----- Excerpted data
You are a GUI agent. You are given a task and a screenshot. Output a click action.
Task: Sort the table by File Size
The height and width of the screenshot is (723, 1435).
----------
----- Excerpted data
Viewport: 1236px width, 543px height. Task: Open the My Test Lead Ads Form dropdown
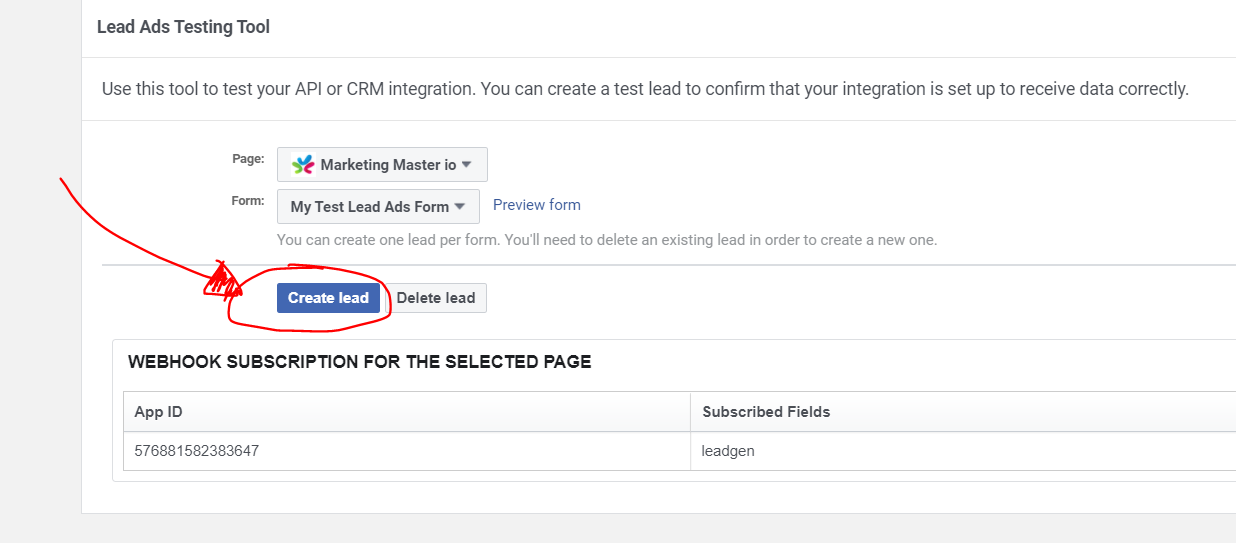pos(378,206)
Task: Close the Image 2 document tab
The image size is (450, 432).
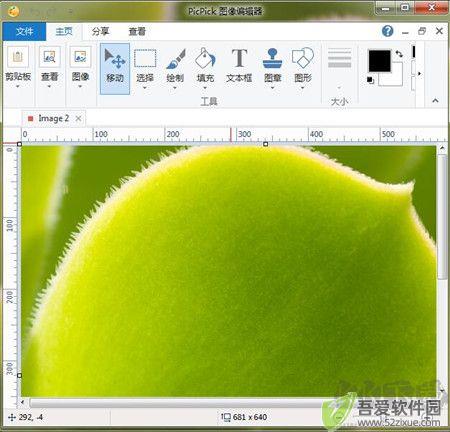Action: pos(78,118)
----------
In the listing, return each line containing the string "screenshot".

■ **Output of the exercise**:
You are a GUI agent. You are given a task and a screenshot. Output a click action.
The height and width of the screenshot is (723, 1435).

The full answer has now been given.